Foreign Secretary Tehmina Janjua told the Indian envoy that Pakistan's outreach to the Hurriyat leadership was in line with its stated, publicly declared, time-honored policy of extending political, diplomatic and moral support to Kashmir’s "legitimate struggle for the right to self-determination," said a Foreign Office statement.
"The Indian reaction was only an indication of domestic politics being allowed to override India's international obligations and violated international law for electioneering. Pakistan should not be dragged into Indian elections for seeking votes," Janjua told the ambassador, said the statement.
On Wednesday India’s Foreign Secretary Vijay Gokhale summoned Pakistan’s ambassador and issued a statement protesting Qureshi’s phone call to Mir Waiz Umer Farooq, the leader of All-Parties Hurriyat.
Jammu and Kashmir, a Muslim-majority Himalayan region, is held by India and Pakistan in parts and claimed by both in full.
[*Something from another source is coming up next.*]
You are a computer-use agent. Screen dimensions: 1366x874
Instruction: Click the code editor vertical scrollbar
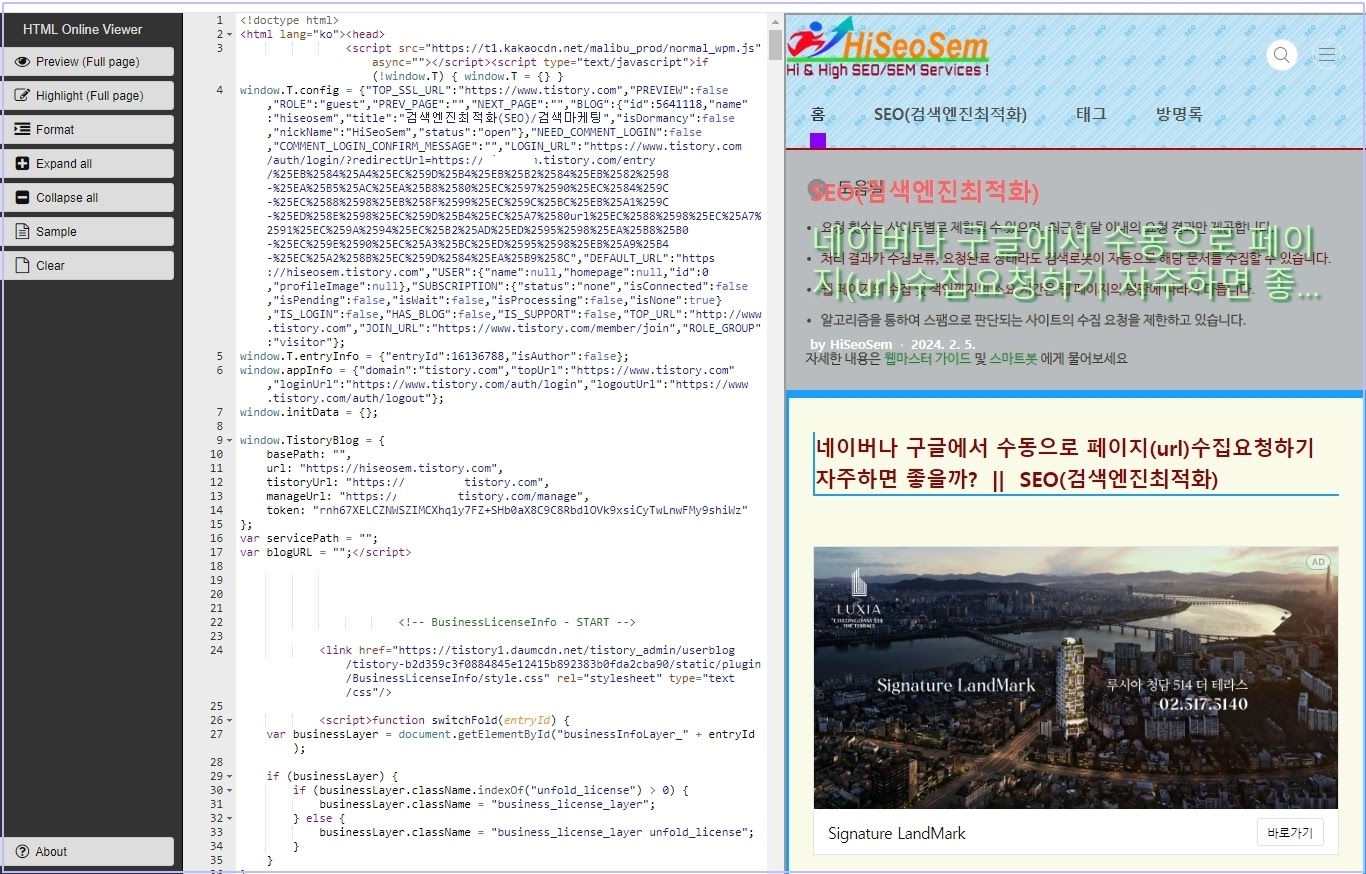(x=775, y=45)
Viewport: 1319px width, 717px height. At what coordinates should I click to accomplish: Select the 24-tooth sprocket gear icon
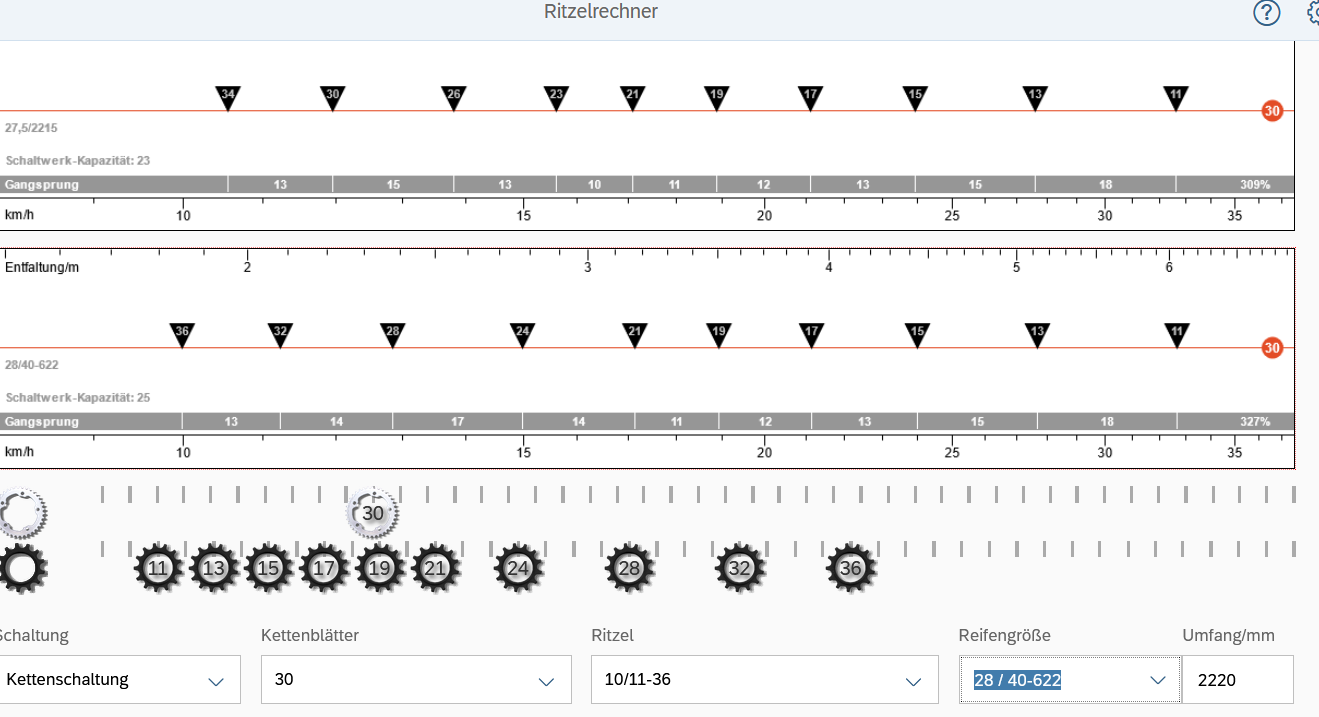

A small sliver of Kashmir is also held by China.
Since they were partitioned in 1947, the two countries have fought three wars -- in 1948, 1965 and 1971 -- two of them over Kashmir.
Also, in Siachen glacier in northern Kashmir, Indian and Pakistani troops have fought intermittently since 1984. A cease-fire came into effect in 2003.
Some Kashmiri groups in Jammu and Kashmir have been fighting against Indian rule for independence, or for unification with neighboring Pakistan.
According to several human rights groups, thousands of people have been killed in the conflict in the region since 1989.